Rasmussen Poll: 64% of Undecided Reject Obama
Monday, 19 Sep 2011
By Henry J. Reske

President Barack Obama’s disapproval rating among undecided voters has reached 64 percent. Among those who would prefer a third party candidate, Obama has an approval rating of 13 percent and disapproval rating of 87 percent, a new Rasmussen Reports poll shows.

“Put it all together, and the president earns approval from just 22 percent of those who currently are uncommitted to either a Republican candidate or Obama,” the Rasmussen poll analysis says. “Seventy-eight percent of this group disapprove. These figures include 3 percent who strongly approve of the president’s performance and 49 percent who strongly disapprove.”

Regardless, the survey of 3,000 likely voters between Sept. 10 and 15 found that 44 percent preferred Obama and 38 percent the Republican candidate. Ten percent wanted somebody else, and 8 percent are undecided.

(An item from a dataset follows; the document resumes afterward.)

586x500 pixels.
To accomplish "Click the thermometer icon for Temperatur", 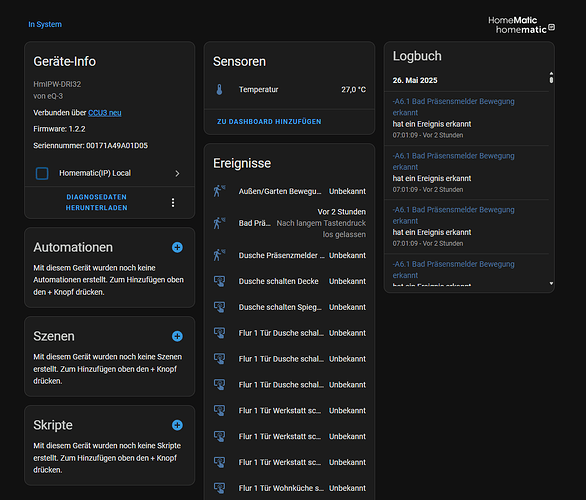I will pos(219,89).
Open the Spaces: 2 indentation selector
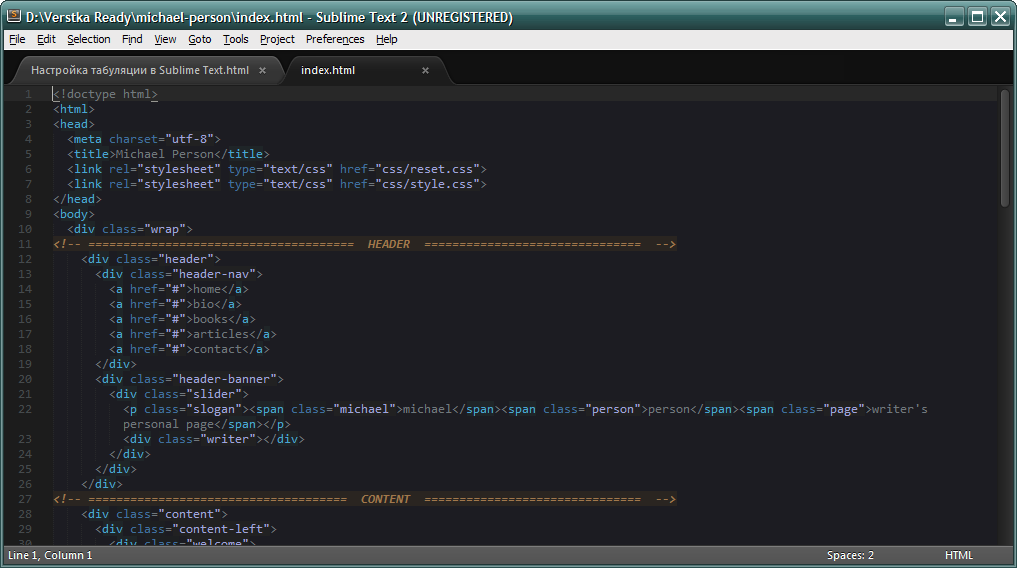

When matched up against individual candidates, Mitt Romney polled slightly ahead of Obama, Texas Gov. Rick Perry trailed the president by seven points, and Rep. Michele Bachman trailed by double digits.

http://www.newsmax.com/InsideCover/Rasmussen-Obama-poll-disapproval/2011/09/19/id/411524

This is huge if these poll numbers are accurate and if they carry into next year. There is no hope for Barry if this continues.